Uma decisão da Justiça paulista reconheceu que veículos fabricados em 2006 já estão imunes à cobrança do Imposto sobre a Propriedade de Veículos Automotores (IPVA) em 2026, com base na Emenda Constitucional 137/2025, que isentou automóveis com mais de 20 anos de fabricação. A medida foi adotada pela juíza Paula Narimatu de Almeida, da 13ª Vara da Fazenda Pública de São Paulo, ao conceder liminar em mandado de segurança ajuizado por um contribuinte. As informações são do site ConJur.
Na decisão, a magistrada suspendeu a exigibilidade do IPVA de 2026 referente ao veículo e determinou que o Departamento Estadual de Trânsito de São Paulo (Detran-SP) realize o licenciamento independentemente do pagamento do imposto.

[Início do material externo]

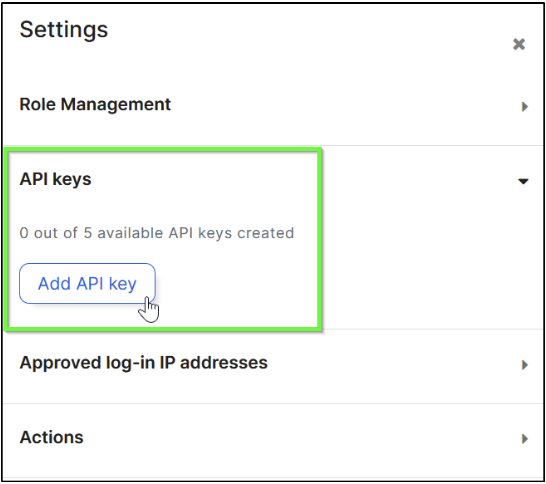Screen dimensions: 546x484
Task: Open the Role Management settings row
Action: 273,105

Para a juíza, a emenda constitucional tem eficácia plena e aplicabilidade imediata, não havendo necessidade de norma complementar ou de marco temporal posterior para sua execução.
Imunidade reconhecida pela Justiça
O caso teve origem em ação movida pelo proprietário de um automóvel fabricado em 2006, que buscava o reconhecimento do direito à imunidade tributária logo após a promulgação da emenda, ocorrida no fim de 2025. A norma alterou a Constituição para conceder imunidade de IPVA a veículos terrestres de passageiros com 20 anos ou mais de fabricação, mas gerou controvérsia sobre o momento exato em que o benefício passaria a valer.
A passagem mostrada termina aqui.